Côte d’Ivoire / Les chefs de communautés décident s’impliquer Lutte contre l’incivisme et les troubles à l’ordre public Bouaké
Bouaké, seconde ville de Côte d’Ivoire, a toujours été perçue comme le berceau de la violence, des manifestations virulentes et ternissant plus ou moins l’image du pays. Plusieurs situations ayant illustré cet était de fait, notamment, la rébellion de Septembre 2002, les derniers remous sociaux que sont entre autres, l’insurrection militaire de janvier dernier, et la marche contre la CIE en juillet 2016. Une marche qui a vu la mise à sac des édifices publics et privés, autant de actes qui ont fortement dénaturé l’image de Bouaké. C’est pour mettre fin à cette situation que des chefs de communautés résidant à Bouaké ont décidé de mettre en place une stratégie commune afin juguler ce phénomène de ‘‘désordre’’ et ‘‘de violentes’’, qui, pour un oui ou pour un non, crée la désolation au sein des populations. Malheureusement, certaines communautés, notamment, le grand groupe Malinké et les communautés venues de l’espace CEDEAO sont toujours indexées et taxées d’être à l’origine des différentes frondes sociales qui secouent la ville.
Réunis au sein de l’Union des chefs de communauté résidant à Bouaké (UCCRB), ils ont, à l’issue d’une rencontre au centre culturel Jacques Akan, le samedi 1er Avril, décidé de conjuguer leurs efforts afin de se mobiliser et sensibiliser leurs différentes communautés sur la nécessité de changer l’image de la ville. Ce, par l’adoption d’un comportement civique et citoyen, et au besoin, d’agir en synergie avec les autorités locales pour faire face aux éventuelles tentatives de troubles à l’ordre public.
Pour le premier responsable de cette Union, Bema Diomandé, chef de la communauté Bafing, c’est à l’issue d’une visite de terrain que la stratégie a été mise en place. Elle va consister à développer un véritable réseau d’information et de communication qui prendra sa source au sein des différentes grandes familles dans chacune des communautés vivant à Bouaké. Ainsi, en développant ce puissant outil, ‘‘on ne permettra plus jamais le désordre à Bouaké’’. Car ‘‘on se connaît tous dans cette ville, donc s’il le faut on n’hésitera plus à dénoncer les fauteurs de trouble’’, a-t-il expliqué.

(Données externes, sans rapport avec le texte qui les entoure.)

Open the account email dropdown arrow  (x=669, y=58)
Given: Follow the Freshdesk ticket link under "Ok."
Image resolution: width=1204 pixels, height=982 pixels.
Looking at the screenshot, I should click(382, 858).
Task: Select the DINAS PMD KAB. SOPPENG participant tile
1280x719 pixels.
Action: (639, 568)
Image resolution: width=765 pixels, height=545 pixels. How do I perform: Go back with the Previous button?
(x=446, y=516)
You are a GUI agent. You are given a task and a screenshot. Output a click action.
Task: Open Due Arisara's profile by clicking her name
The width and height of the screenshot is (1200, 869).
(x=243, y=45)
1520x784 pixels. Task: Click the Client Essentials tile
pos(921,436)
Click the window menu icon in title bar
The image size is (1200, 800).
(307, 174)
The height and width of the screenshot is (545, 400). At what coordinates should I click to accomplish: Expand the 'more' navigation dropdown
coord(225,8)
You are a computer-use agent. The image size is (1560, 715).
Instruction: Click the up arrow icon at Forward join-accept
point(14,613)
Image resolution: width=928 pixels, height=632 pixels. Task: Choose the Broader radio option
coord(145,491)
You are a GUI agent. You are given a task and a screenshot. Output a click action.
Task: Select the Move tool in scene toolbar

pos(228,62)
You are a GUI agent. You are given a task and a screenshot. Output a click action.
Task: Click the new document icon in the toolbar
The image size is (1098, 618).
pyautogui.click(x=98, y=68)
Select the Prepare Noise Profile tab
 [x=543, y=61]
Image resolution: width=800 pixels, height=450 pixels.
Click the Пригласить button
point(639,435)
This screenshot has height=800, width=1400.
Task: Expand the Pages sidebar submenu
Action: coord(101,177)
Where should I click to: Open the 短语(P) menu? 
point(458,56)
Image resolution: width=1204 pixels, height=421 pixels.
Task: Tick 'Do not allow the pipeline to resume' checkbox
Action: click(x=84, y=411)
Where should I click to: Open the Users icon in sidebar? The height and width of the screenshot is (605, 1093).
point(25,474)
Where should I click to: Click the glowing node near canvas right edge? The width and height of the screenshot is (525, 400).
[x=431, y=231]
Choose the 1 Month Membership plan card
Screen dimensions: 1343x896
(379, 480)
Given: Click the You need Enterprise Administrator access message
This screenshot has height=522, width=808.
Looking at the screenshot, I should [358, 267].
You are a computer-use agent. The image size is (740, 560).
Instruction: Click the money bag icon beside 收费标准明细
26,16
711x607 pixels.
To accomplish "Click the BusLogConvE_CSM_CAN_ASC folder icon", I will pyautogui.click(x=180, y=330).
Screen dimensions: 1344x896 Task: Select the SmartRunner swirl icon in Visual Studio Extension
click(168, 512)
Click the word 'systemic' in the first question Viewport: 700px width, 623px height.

‘‘A cause de l'indiscipline de certains de nos jeunes, la population de Bouaké souffre toujours de son développement qui a pris du plomb dans les ailles. Il est temps que l'indiscipline et l'incivisme à Bouaké prenne fin. Et nous, chefs de communauté, nous nous engageons à sensibiliser les ressortissants de nos différentes communautés. Nous devons nous mêmes, chefs de communauté dénoncer ceux qui détruisent Bouaké’’, a martelé M. Diomandé.
Bien avant, il a indiqué qu’il faut avant tout, demander pardon aux propriétaires terriens de la ville de Bouaké pour avoir souiller leur terre avec des actes de déshonneur. Pour leur hospitalité légendaire, ce genre de comportement venant des autres communautés qui s’y sont installées est plus que honteux.
Par ailleurs, il a souhaité que le pardon du chef de l’Etat soit imploré au regard de tout ce qu’il a fait pour Bouaké. Ces actes ont terni l’image du pays car avec ce comportement, les populations ont démontré leur irresponsabilité à maintenir l’ordre et la sécurité. Et les chefs de communauté n’ont pu jouer leur rôle face à cette situation.
‘‘Nous devons tous protéger les acquis du Président Alassane Ouattara à Bouaké. Nous nous engageons également à soutenir le Président Ouattara dans toutes ses actions’’, a-t-il réaffirmé.